The number of homes in the U.S. that went under contract fell in August to the lowest level since January, the latest sign the housing market lost momentum in recent months.
An index of pending home sales, reflecting tentative purchases of previously owned homes, fell 2.4% in August to a reading of 108.5, the National Association of Realtors said Thursday. Economists surveyed by The Wall Street Journal expected sales to be flat in August.
Pending sales offer an early peek at the direction of the housing market because they measure sales at the time a contract is signed, but before "closing," or when it becomes final. The closing process typically takes weeks or months, and many contracts are canceled for a variety of reasons.
Pending sales have fallen for three of the past four months. Over the past year, pending sales have decreased 0.2%. The figures mimic other reports suggesting Americans are reducing purchases of home sales after a surge in buying earlier this year.
The most closely watched measure of housing -- the Realtors group's monthly report on existing home sales -- showed that home sales have fallen for two consecutive months. Sales of existing homes, as opposed to newly built homes, reflect roughly 90% of the market.

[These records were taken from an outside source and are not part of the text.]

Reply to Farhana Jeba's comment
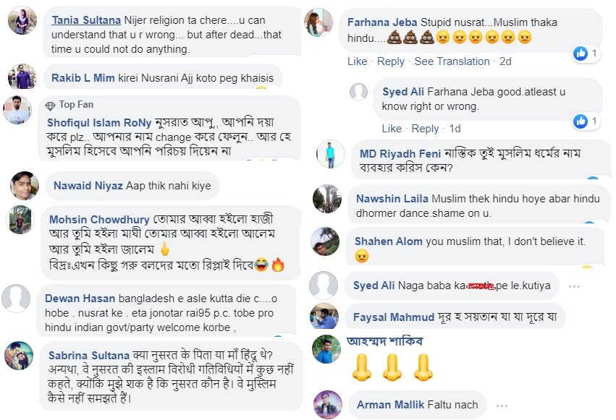 (391, 61)
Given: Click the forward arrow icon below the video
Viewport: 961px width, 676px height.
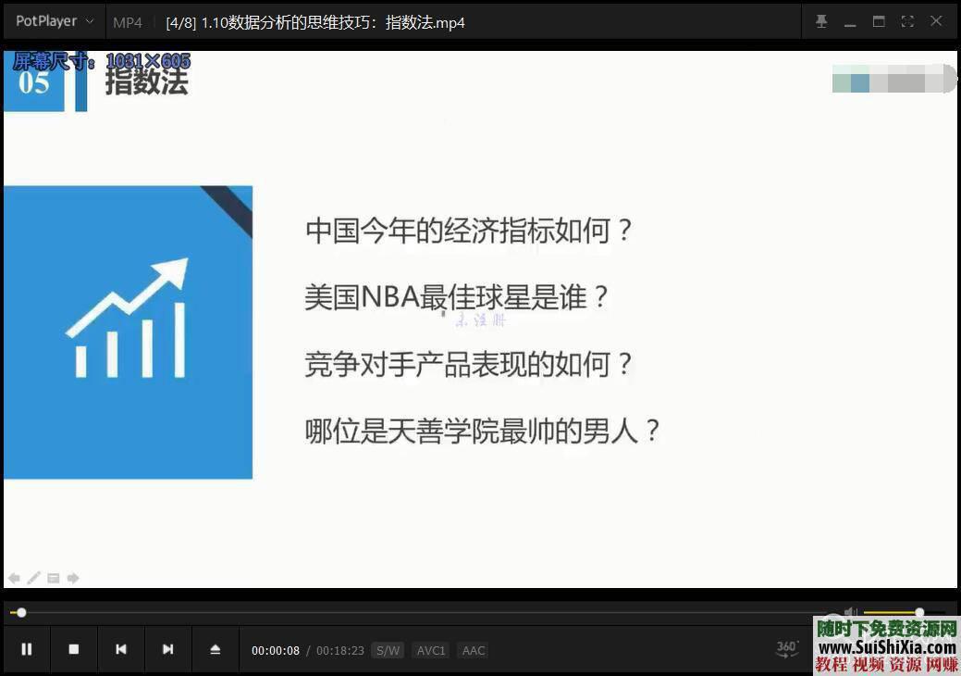Looking at the screenshot, I should pyautogui.click(x=73, y=578).
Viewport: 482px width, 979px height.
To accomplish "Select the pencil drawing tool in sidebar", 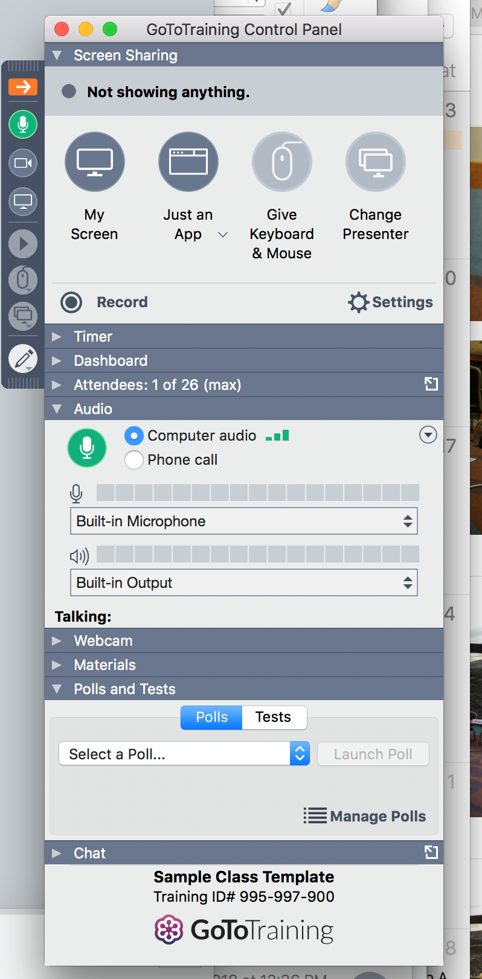I will 23,359.
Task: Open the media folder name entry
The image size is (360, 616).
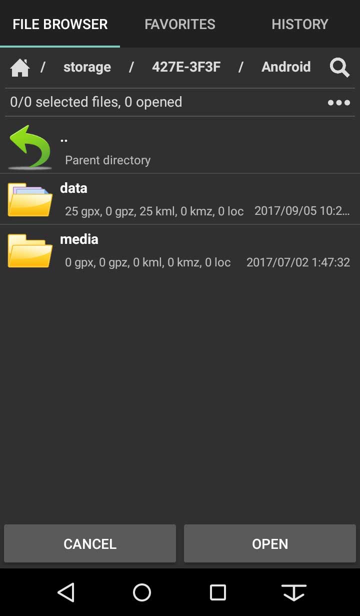Action: 79,239
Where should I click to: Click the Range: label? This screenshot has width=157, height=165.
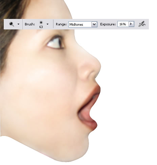(x=61, y=24)
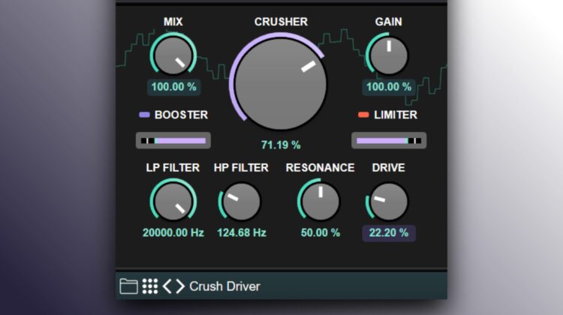Image resolution: width=563 pixels, height=315 pixels.
Task: Select the Mix 100.00 % value field
Action: click(173, 87)
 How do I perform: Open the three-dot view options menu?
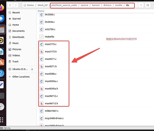pos(141,5)
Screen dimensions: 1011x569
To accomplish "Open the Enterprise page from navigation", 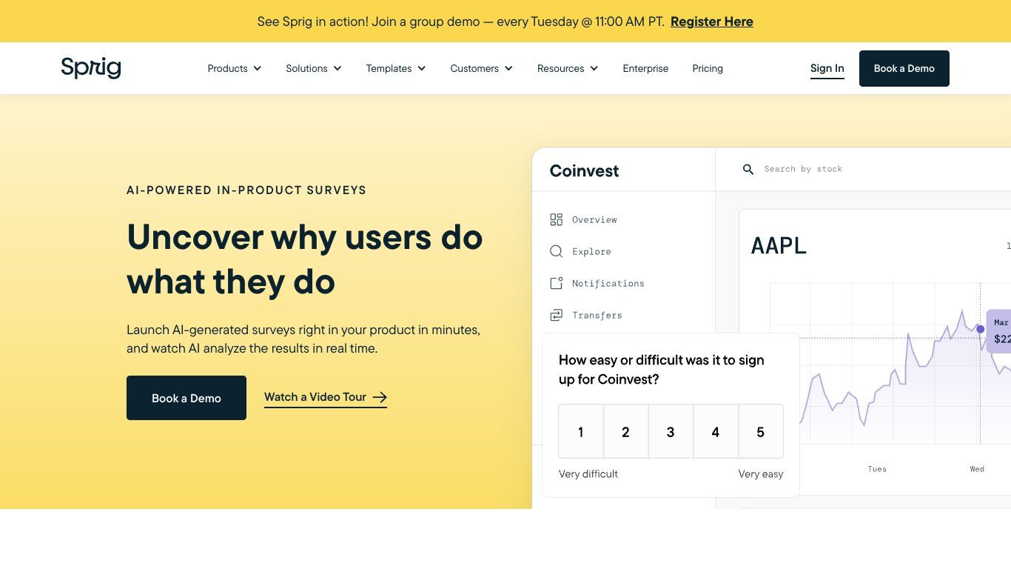I will tap(645, 68).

Earlier this summer, existing-home sales, which measure purchases once they are final, reached the highest level since 2007.
Lawrence Yun, the NAR's chief economist, attributed the dip in sales to a run-up in prices in recent years and shortage of for-sale homes. Many prospective buyers today are now unable to afford to buy or aren't happy with the few options available on the market, he said.
"Contract activity slackened throughout the country in August except for in the Northeast, where higher inventory totals are giving home shoppers greater options and better success signing a contract," Mr. Yun said in a statement.
Despite the latest weakness, the housing market remains solid overall. And the ingredients for steady growth -- persistently low mortgage rates and strong job growth -- remain in place.
Thursday's report showed sales rose in the Northeast in August from July but declined in the West, Midwest and South.